— Items from a dataset —
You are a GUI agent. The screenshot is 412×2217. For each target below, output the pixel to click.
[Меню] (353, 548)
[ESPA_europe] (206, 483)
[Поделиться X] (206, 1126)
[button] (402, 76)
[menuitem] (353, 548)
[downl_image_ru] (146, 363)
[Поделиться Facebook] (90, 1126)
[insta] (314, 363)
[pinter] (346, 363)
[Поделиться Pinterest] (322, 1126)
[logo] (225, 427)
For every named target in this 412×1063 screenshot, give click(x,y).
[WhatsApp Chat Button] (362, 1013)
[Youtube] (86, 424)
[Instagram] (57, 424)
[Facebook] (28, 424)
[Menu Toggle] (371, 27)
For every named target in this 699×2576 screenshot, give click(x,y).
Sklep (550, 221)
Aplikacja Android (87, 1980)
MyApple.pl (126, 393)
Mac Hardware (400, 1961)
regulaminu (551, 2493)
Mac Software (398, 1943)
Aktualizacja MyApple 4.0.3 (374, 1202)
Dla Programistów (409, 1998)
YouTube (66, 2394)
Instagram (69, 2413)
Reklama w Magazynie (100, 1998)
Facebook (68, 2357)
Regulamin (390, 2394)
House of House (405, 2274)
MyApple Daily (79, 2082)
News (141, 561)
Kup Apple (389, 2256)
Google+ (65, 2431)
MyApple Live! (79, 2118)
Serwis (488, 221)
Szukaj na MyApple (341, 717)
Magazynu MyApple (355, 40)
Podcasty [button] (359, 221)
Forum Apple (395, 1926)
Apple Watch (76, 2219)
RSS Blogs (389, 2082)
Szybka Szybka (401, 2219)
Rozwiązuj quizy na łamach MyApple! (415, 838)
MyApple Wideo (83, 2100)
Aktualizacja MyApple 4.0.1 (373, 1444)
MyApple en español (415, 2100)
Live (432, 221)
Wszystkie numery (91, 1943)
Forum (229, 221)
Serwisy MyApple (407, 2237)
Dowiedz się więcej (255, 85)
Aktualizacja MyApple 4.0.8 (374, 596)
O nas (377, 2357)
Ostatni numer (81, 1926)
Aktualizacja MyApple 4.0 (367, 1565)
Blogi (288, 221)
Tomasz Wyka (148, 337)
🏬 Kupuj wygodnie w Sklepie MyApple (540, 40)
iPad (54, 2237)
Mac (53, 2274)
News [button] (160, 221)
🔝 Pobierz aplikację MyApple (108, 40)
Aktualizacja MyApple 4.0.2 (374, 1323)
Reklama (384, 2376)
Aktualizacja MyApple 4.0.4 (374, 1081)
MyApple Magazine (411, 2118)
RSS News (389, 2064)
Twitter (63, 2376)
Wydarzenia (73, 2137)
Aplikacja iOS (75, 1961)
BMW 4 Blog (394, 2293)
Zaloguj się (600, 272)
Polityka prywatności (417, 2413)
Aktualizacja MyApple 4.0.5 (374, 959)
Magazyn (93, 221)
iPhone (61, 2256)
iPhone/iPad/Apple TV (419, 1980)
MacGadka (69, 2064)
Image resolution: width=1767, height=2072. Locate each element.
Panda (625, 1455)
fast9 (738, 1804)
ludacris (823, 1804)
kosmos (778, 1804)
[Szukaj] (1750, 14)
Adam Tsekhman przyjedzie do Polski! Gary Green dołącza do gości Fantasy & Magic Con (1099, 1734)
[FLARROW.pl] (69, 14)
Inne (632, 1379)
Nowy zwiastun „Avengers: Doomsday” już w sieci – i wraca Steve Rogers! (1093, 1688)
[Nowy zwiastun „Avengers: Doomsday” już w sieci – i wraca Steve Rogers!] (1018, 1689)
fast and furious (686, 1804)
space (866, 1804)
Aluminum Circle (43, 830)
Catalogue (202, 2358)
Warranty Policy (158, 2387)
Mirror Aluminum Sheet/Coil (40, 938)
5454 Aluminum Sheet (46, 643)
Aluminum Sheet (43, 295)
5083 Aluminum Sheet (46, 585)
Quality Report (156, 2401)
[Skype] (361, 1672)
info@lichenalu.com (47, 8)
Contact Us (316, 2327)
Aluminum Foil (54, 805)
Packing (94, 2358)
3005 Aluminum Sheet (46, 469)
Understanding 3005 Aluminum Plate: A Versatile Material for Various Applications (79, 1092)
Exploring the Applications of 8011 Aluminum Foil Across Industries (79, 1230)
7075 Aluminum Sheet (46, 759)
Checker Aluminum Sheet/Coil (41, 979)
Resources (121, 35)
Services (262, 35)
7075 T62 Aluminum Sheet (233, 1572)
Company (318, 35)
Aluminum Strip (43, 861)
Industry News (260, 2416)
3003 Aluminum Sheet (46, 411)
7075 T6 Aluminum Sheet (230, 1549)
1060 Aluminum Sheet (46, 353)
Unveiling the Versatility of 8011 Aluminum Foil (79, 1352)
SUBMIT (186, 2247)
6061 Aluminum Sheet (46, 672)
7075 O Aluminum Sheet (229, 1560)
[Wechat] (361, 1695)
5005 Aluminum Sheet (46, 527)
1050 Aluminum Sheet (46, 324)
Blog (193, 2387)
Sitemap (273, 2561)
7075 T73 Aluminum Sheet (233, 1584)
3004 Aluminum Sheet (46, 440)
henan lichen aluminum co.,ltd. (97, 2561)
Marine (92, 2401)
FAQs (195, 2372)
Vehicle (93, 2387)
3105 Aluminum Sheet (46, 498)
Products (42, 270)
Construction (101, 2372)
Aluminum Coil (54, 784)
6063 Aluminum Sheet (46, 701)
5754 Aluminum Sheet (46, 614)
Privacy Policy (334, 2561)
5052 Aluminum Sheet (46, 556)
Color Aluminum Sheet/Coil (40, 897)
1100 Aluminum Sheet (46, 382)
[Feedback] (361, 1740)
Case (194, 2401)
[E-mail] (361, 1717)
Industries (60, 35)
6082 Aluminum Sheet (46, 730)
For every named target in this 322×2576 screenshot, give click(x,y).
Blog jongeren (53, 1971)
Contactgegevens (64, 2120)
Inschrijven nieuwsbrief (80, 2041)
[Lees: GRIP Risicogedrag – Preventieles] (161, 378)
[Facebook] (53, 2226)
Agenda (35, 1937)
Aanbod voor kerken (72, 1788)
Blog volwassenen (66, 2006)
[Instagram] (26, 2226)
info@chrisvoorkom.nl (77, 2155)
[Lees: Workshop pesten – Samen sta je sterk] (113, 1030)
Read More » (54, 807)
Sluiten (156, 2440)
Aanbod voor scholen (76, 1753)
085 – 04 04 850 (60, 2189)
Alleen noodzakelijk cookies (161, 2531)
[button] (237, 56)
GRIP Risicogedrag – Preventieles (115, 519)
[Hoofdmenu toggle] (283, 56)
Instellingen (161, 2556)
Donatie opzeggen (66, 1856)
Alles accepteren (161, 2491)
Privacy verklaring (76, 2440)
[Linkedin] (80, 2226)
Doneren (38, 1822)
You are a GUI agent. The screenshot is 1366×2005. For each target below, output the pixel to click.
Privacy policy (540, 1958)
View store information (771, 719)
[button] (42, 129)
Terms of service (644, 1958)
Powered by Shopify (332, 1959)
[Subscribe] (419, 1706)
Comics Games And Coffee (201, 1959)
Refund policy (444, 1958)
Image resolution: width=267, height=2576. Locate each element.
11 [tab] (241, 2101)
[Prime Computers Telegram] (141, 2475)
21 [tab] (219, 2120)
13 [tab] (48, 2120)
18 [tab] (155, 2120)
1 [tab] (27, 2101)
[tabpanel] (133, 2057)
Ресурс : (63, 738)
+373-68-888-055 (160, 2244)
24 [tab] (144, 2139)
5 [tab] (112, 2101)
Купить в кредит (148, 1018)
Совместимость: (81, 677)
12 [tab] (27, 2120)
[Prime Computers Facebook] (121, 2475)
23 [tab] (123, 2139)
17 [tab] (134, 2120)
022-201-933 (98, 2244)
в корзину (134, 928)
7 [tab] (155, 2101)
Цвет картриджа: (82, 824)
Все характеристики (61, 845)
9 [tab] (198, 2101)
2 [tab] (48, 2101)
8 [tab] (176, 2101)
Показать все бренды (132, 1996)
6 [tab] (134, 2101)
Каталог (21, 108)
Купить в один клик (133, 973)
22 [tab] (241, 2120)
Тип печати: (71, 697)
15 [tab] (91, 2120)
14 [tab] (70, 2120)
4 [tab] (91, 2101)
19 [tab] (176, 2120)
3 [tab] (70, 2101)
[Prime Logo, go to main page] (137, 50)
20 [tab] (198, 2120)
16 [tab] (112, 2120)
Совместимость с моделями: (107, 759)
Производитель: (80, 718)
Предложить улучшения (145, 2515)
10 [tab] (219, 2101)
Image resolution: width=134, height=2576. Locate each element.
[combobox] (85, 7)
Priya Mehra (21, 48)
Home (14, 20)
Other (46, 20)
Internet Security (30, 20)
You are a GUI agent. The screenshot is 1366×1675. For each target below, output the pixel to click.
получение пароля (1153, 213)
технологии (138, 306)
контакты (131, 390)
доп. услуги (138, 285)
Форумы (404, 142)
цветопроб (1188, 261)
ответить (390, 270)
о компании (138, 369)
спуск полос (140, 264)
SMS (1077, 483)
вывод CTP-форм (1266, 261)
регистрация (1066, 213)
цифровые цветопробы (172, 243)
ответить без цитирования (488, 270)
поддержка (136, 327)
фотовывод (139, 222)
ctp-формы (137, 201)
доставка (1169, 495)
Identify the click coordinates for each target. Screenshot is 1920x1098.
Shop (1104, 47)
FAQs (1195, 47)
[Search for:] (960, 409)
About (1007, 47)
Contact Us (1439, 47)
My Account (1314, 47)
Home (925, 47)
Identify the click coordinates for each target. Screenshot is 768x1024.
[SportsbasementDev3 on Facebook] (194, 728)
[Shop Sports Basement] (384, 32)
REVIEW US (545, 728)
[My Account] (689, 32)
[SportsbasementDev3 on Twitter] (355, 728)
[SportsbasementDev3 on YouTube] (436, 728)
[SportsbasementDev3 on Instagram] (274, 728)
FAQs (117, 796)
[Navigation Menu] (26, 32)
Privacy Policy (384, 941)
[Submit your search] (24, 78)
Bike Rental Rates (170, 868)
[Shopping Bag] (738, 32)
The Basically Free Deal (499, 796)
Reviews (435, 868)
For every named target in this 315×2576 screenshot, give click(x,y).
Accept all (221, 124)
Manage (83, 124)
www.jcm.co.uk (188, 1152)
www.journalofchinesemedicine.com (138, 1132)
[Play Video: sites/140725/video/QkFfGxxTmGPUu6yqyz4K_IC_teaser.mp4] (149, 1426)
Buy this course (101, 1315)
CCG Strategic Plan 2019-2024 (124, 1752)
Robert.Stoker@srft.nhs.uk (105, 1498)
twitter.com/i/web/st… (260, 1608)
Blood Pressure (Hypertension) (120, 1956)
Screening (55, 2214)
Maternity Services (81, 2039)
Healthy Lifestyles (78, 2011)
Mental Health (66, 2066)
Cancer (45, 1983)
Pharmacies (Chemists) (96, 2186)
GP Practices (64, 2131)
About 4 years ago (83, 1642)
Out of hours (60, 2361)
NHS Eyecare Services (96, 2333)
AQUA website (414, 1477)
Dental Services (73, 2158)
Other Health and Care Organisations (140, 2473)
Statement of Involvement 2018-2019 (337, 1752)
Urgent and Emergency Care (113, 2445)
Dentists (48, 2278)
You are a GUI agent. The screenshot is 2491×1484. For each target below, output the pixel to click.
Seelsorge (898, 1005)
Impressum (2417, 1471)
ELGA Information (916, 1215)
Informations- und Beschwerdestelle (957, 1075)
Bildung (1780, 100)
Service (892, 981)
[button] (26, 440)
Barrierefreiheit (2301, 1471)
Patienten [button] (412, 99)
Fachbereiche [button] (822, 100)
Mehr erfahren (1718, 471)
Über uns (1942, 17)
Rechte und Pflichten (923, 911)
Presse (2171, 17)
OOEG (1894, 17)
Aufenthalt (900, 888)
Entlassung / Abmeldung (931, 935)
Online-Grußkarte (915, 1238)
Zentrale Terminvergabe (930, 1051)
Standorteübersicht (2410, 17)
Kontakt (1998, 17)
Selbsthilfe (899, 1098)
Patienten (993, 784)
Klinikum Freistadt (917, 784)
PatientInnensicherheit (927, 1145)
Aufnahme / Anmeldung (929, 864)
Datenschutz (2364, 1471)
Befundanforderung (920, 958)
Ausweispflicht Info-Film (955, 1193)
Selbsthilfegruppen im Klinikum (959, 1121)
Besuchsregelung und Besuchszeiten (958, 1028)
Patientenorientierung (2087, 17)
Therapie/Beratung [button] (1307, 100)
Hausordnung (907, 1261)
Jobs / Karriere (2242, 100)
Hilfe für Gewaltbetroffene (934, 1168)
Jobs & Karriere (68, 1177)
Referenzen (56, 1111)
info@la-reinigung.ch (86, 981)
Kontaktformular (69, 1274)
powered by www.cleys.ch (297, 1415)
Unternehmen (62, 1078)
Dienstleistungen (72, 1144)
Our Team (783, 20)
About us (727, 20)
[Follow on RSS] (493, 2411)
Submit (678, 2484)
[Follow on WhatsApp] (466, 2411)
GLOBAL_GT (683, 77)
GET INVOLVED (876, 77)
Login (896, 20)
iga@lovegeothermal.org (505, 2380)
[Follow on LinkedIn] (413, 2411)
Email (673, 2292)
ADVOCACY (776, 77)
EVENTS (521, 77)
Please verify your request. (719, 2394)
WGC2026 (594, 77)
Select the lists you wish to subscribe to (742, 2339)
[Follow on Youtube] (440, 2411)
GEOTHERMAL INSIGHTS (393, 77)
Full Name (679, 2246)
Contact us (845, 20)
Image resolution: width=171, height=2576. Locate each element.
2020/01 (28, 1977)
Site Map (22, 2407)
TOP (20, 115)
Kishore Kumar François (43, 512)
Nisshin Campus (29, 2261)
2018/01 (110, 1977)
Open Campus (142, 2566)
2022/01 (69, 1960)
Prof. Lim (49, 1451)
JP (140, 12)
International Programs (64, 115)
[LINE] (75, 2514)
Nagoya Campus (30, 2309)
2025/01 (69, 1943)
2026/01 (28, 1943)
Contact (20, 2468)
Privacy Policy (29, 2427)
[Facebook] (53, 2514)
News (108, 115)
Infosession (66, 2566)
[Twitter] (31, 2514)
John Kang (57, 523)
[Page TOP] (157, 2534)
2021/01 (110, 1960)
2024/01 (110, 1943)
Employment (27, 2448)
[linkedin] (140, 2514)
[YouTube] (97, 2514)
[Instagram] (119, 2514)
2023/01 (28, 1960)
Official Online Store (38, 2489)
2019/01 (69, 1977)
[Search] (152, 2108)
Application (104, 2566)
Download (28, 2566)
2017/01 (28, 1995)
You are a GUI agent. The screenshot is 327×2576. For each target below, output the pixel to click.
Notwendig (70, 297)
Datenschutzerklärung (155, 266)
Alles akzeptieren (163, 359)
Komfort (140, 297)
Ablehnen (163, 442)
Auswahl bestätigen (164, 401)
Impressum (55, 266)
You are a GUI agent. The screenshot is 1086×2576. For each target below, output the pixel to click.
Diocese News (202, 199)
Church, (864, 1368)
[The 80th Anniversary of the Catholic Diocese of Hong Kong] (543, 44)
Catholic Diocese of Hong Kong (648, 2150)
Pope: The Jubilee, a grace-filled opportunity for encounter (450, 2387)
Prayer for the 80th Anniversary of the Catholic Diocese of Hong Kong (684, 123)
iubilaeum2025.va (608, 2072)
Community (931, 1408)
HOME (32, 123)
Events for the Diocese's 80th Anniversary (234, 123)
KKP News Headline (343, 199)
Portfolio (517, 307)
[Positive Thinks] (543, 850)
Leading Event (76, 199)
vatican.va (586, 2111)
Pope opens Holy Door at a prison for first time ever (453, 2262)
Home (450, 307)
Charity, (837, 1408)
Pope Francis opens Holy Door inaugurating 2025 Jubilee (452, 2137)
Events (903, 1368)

— WHAT TO WORK ON —
Collect the complete line wherever the string "opens" appears in the records.

— EXPECTED ANSWER —
Pope opens Holy Door at a prison for first time ever (453, 2262)
Pope Francis opens Holy Door inaugurating 2025 Jubilee (452, 2137)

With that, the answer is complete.